Other Software > Found Deals and Discounts
Sagelight Image Editor - pay what you want promo (Apil 2010)
Dormouse:
Remember that the value of batch processing depends on how much you want precisely the same settings applied to each photo.
If you shoot mostly RAW, then you will want to batch process them. But if you are doing that, then you might want to look at a number of other options. I use DxO which tests each lens/camera combination and calculates the corrections needed for each photo setting; that gives DxO much more controlled automatic processing for these parameters (at much greater cost too though). I'm not trying to suggest the use of DxO (or equivalent), but I am saying that HF should be compared with other raw processors if that is a substantial element of what you are interested in. But most people who shoot RAW are well into the advantages/disadvantages of various RAW processors already.
If you aren't interested in RAW, then you have to work out how much you really will want to apply all the same settings across a batch. Mostly, I suspect, if there's the same colour cast across a number of photos.
Looking at the other differences, HF (even in its latest beta) seems to me to be a much more traditional photo processor in approach and Sagelight appears to encourage more playing around. I wouldn't like to hazard any sort of guess or evaluation of which is 'best' without a lot more trying out, but I would say that I see them both as photo processors rather than image editors. I cannot really see how you can sensibly edit images without using layers.
Curt:
one simple example of what I like about the Helicon:
The very first time I was trying Helicon I found this dark and dull demo original:
1920x1280 pixels:
Sagelight Image Editor - pay what you want promo (Apil 2010)
Within in a minute, still the very first time I tried the program, I made this version:
Sagelight Image Editor - pay what you want promo (Apil 2010)
There may be (many?) programs better than Helicon, but few if any as easy to use!
Dormouse:
~ HF has noise reduction - cant find any in SL [I just found a 'Smooth Skin/Image' edit which = Noise Reduction, preview of effect doesnt allow you to zoom in though, so you cant really see effect unless you apply it...]
-tomos (April 08, 2010, 04:14 AM)
--- End quote ---
Discussion of Noise Reduction in Sagelight
And another
Even more discussion on 26th March in the BLOG
Dormouse:
I'm finding the Sagelight forums quite interesting.
Batch processing is coming soon (interesting post on some advantages/disadvantages of raw processing in batches HERE) and layers in v4
Dormouse:
There may be (many?) programs better than Helicon, but few if any as easy to use!
-Curt (April 11, 2010, 02:17 AM)
--- End quote ---
It all depends on what is meant by easy to use.
Experienced users who use progs daily find a smooth workflow and shortcuts easaiest.
Users who understand what they want to do find it easy if those things are easily seen.
People who don't really know what they want to do or what is possible need an environment they can play around in or a set of clear instructions.
The limited set of main buttons in the new HF beta includes Chromatic Aberration.
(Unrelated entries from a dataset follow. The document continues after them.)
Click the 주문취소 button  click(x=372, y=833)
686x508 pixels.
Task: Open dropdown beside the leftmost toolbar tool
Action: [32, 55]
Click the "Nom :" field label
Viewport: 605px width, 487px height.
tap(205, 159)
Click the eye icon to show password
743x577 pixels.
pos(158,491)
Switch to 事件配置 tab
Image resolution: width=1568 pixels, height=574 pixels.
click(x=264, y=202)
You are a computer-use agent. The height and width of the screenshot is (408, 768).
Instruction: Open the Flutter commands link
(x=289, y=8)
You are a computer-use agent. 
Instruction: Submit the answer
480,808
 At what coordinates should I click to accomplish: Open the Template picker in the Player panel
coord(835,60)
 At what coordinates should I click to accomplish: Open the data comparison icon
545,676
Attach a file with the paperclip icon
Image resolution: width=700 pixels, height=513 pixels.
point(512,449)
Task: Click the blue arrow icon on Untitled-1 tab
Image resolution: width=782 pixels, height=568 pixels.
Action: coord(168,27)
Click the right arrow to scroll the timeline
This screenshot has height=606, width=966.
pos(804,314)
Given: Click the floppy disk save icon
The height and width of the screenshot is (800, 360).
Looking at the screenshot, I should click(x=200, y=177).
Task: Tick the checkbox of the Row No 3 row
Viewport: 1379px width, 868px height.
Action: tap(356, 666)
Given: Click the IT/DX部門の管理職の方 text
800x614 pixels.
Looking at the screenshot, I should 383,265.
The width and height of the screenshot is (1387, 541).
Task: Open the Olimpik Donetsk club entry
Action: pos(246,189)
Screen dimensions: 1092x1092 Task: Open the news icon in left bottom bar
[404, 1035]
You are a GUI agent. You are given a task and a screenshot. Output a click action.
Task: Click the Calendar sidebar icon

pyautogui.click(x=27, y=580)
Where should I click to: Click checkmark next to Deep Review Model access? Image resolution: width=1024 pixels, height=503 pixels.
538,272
How many novice camera users know what that is?
This comes from their webpage:-
Some of the most interesting and unique features are:
* Live preview of all brushes
* Haze compensation
* Spectral sensitivity controls
* Chromatic aberration filter
* Vignetting and barrel corrections
I'm not sure how many people will understand why they would be interested in all these. Or what to do with them.
Don't get me wrong, Helicon Filter is a perfectly good program. I've used it before. And they have other programs that people might find interesting, particularly Helicon Focus which does what it does probably better than anything else around at the moment, including Photoshop. And in some ways it is quite easy to use.
I just feel that the thread was moving away from Sagelight and giving the impression that HF is better. I hadn't even looked at Sagelight before seeing this thread and it seems to me to have a different sort of UI to most photo processing progs and possibly more accessible to a lot of people. I haven't spent a great deal of time looking at Sagelight et, or the HF beta, but at the moment, I'd describe them as different approaches to doing many of the same things. Sagelight probably being in a currently much faster state of development. Whichever suits you best, is the one for you to use.
And there are a lot of free programs out there that do a lot of basic things, and some advanced ones, pretty well too.